A woman who was sacked for using her mobile phone while operating a forklift has failed to convince a tribunal she was unfairly dismissed.

When a woman answered her phone while driving a forklift in a liquor warehouse, she was sacked for flouting the company’s policy, which stipulated that mobile calls while working were not permitted.

She claimed the dismissal was unfair because she thought the 10pm phone call from her mother must be an emergency, since her mother had been unwell and was usually in bed by 8pm. Moreover, she’d cut the call short as soon as she realised it was not an emergency.

Her managers had a different perspective.
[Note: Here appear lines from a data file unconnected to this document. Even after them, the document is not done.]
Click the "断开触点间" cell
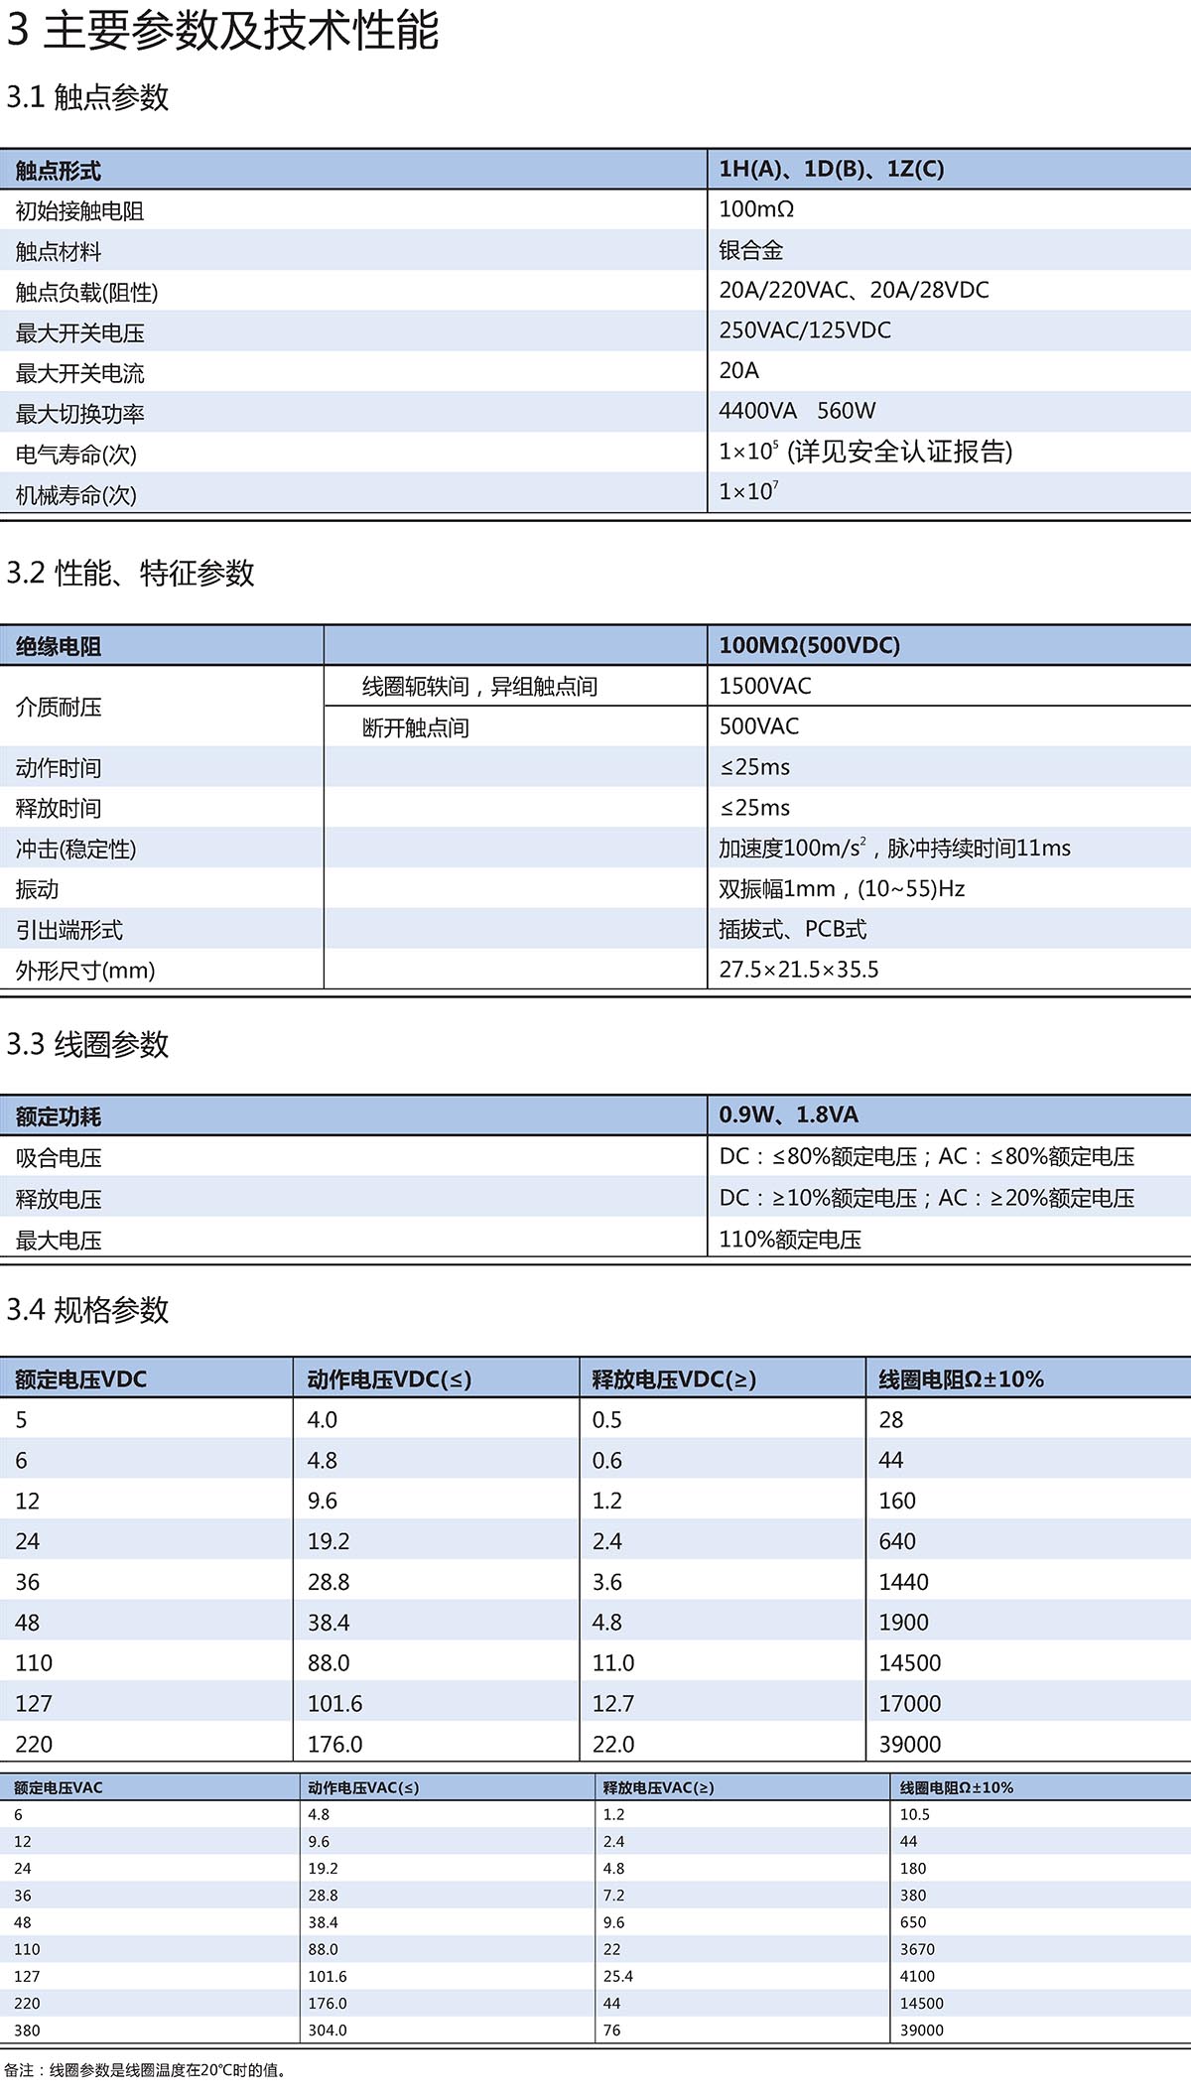1191x2096 pixels. [415, 727]
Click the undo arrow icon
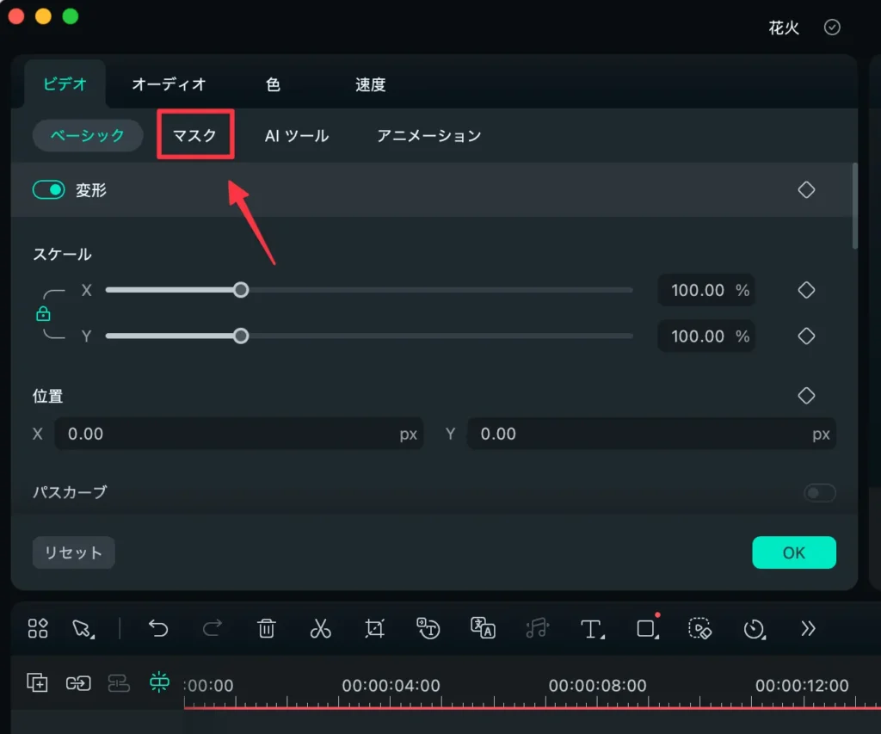Image resolution: width=881 pixels, height=734 pixels. pos(158,629)
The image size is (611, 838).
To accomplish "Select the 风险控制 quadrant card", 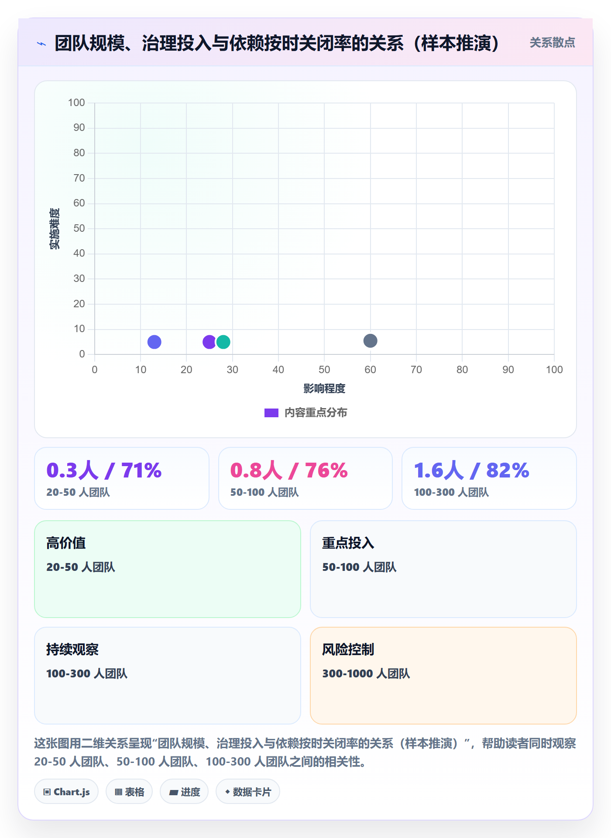I will (x=443, y=676).
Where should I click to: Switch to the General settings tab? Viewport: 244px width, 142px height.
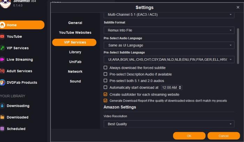pos(75,23)
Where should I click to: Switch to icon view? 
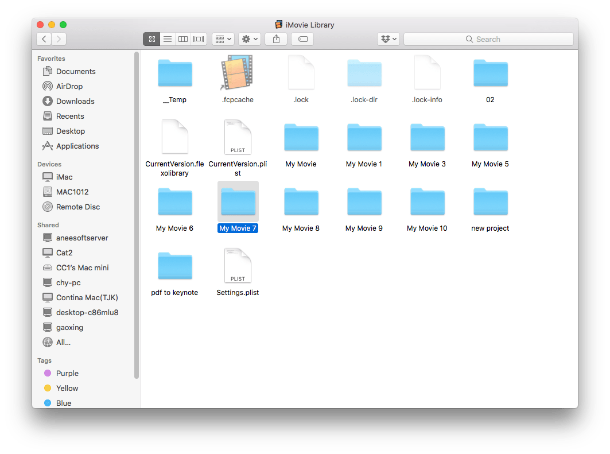(x=151, y=38)
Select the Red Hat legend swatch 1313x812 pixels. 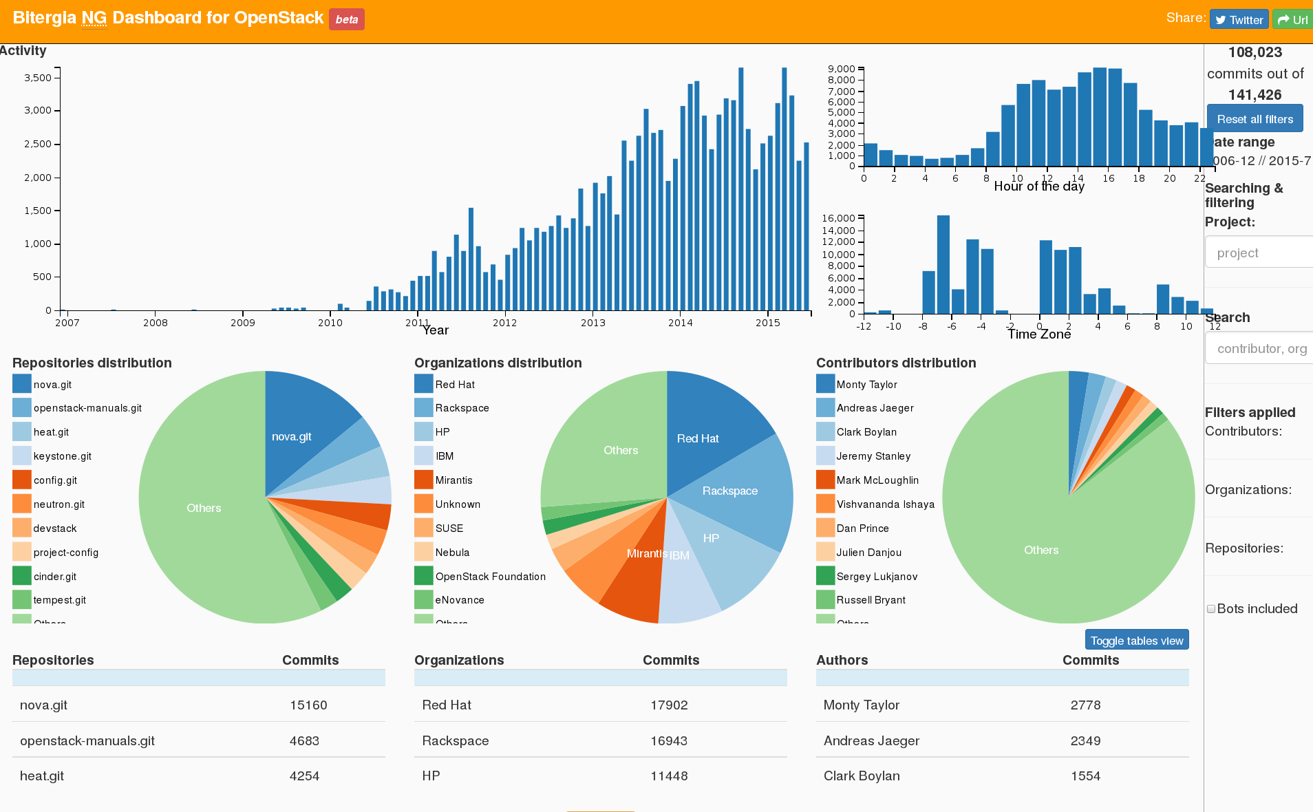click(x=423, y=384)
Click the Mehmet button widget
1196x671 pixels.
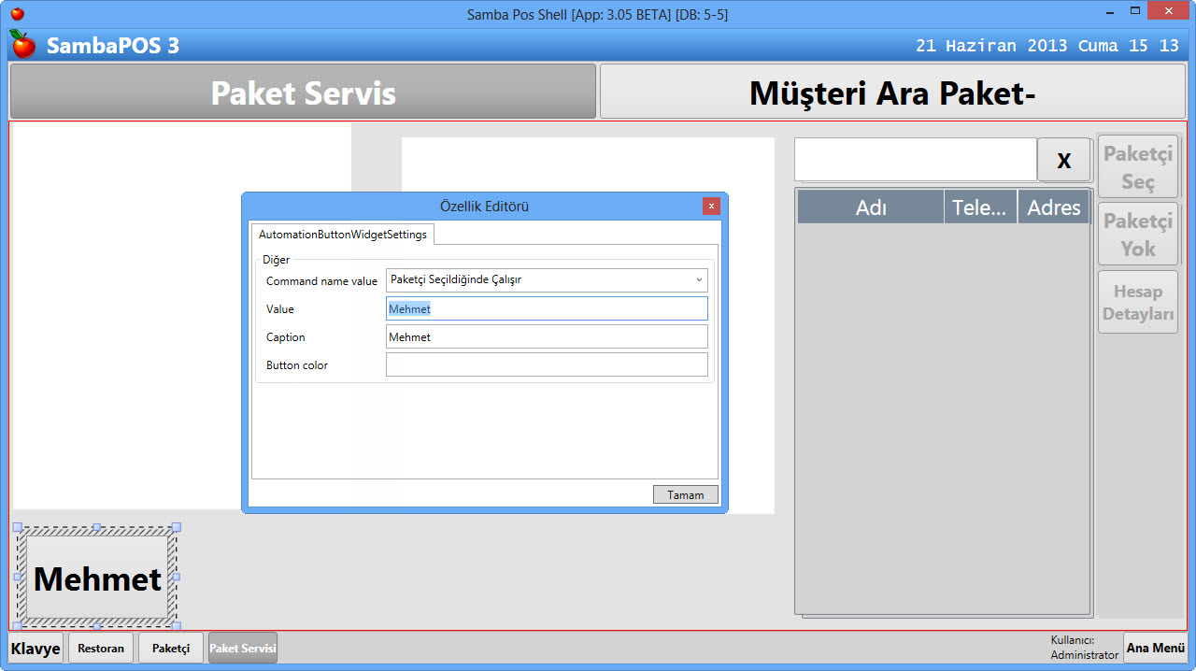(96, 578)
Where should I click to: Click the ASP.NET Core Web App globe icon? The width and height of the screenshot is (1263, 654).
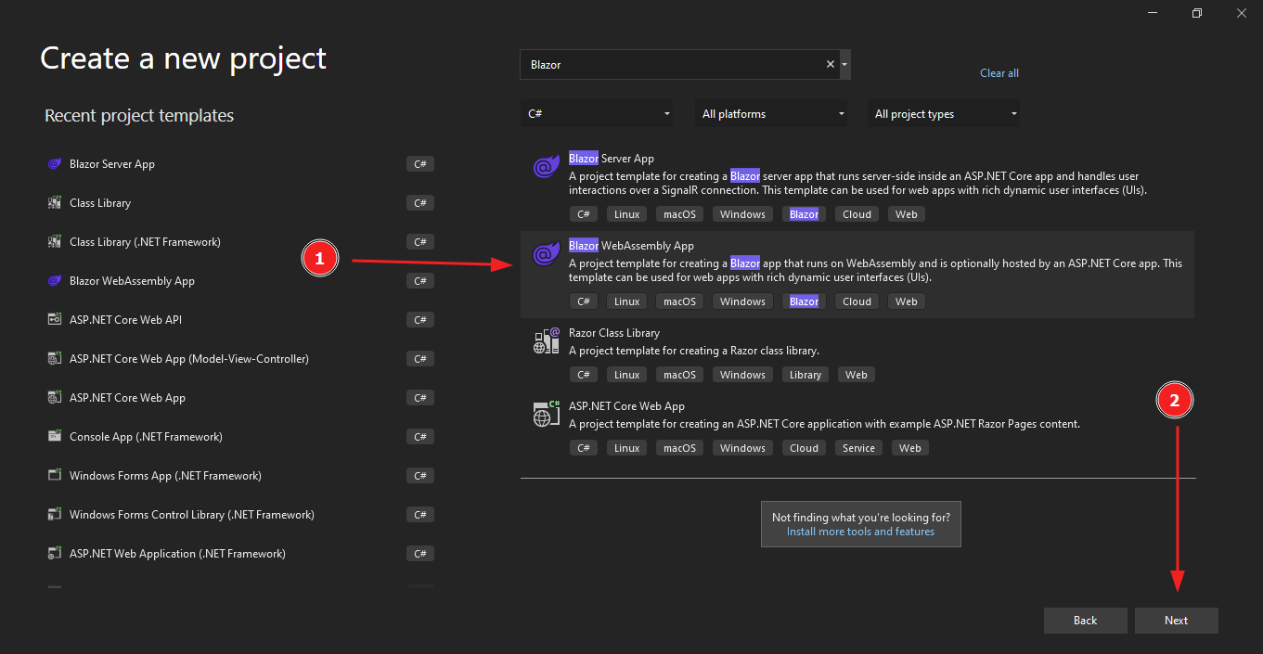[x=546, y=414]
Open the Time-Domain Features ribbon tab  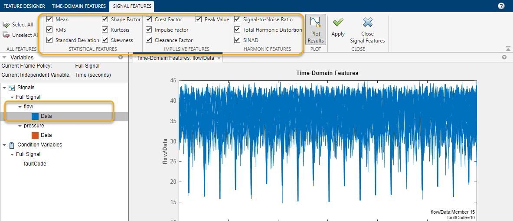(x=78, y=6)
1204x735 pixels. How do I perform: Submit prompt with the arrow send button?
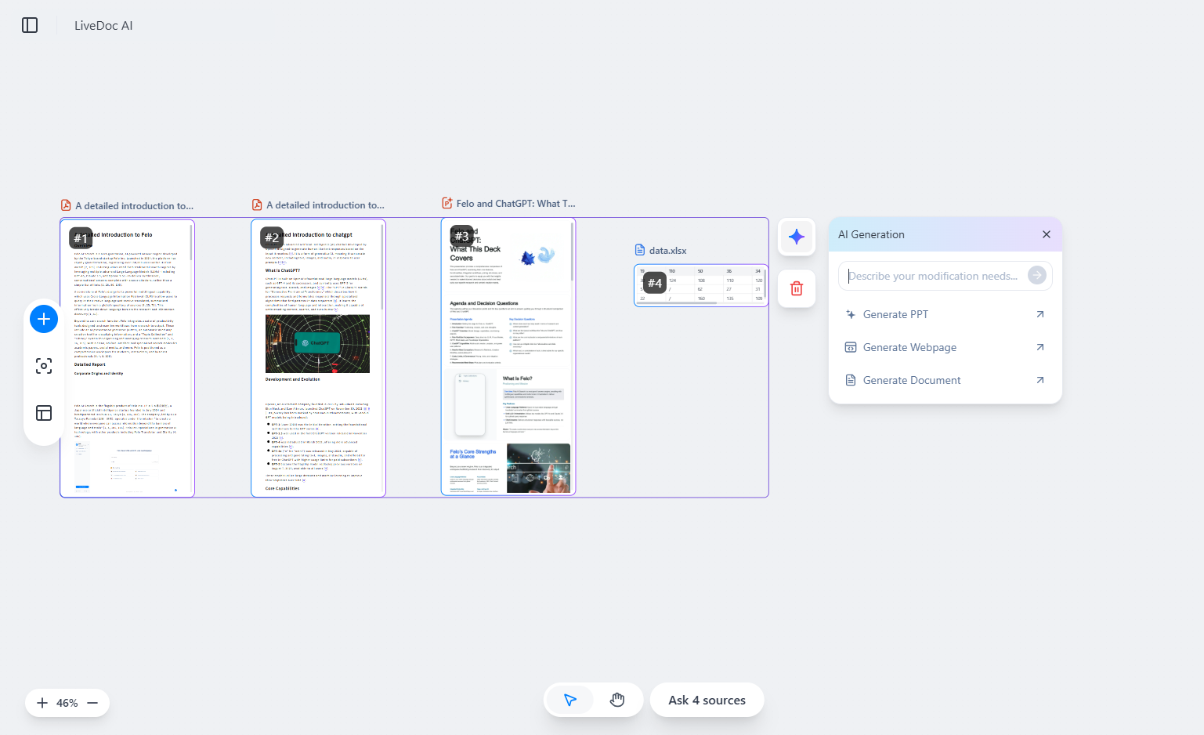[x=1037, y=275]
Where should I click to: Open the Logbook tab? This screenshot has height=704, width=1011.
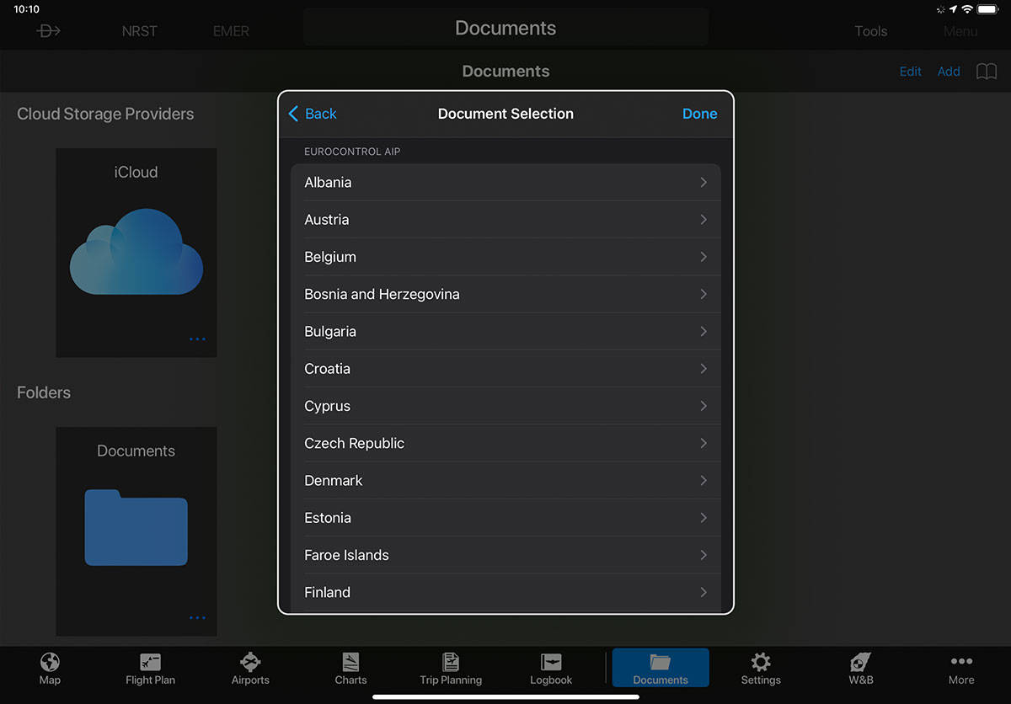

They considered that using her mobile was contrary to the applicable policies and the training she’d received in the safe use of forklifts, and that her temporary distraction could have had dangerous consequences.

Several discussions were held about whether management’s response should be a warning letter or dismissal. An attempt was made to discuss the incident with the employee, but the meeting became heated and was concluded prematurely.

This resulted in a management decision that the incident amounted to serious and wilful misconduct, and that it justified the termination of her employment.

The woman then filed an unfair dismissal claim in the Fair Work Commission.

Policy 'somewhat inconsistent'

The commission noted that the company’s policy regarding the use of mobile phones appeared to be somewhat inconsistent. The business permitted employees to use iPods and iPads for taking photographs or checking barcodes in the course of their work, including while operating machinery, and this use of handheld devices could potentially be just as distracting as taking a phone call on a mobile.

The commission was satisfied that the woman’s action in answering her phone amounted to serious misconduct, particularly because video footage suggested she was not stationary when she took the call, that she was within a few metres of a person on foot while she used the phone, and that a three-tonne loaded forklift could kill a worker if not used safely.

Consequently, there was a valid reason for her dismissal.

The commission also found the dismissal had not been unfair as there had been no procedural failings.

The application was dismissed.

The bottom line: Using a mobile phone to take calls and talk while operating machinery presents a clearly foreseeable safety risk.

Read the judgment

Ford v Marlau Nominees Pty Ltd T/A Paramount Liquor [2019] FWC 4178 (21 June 2019)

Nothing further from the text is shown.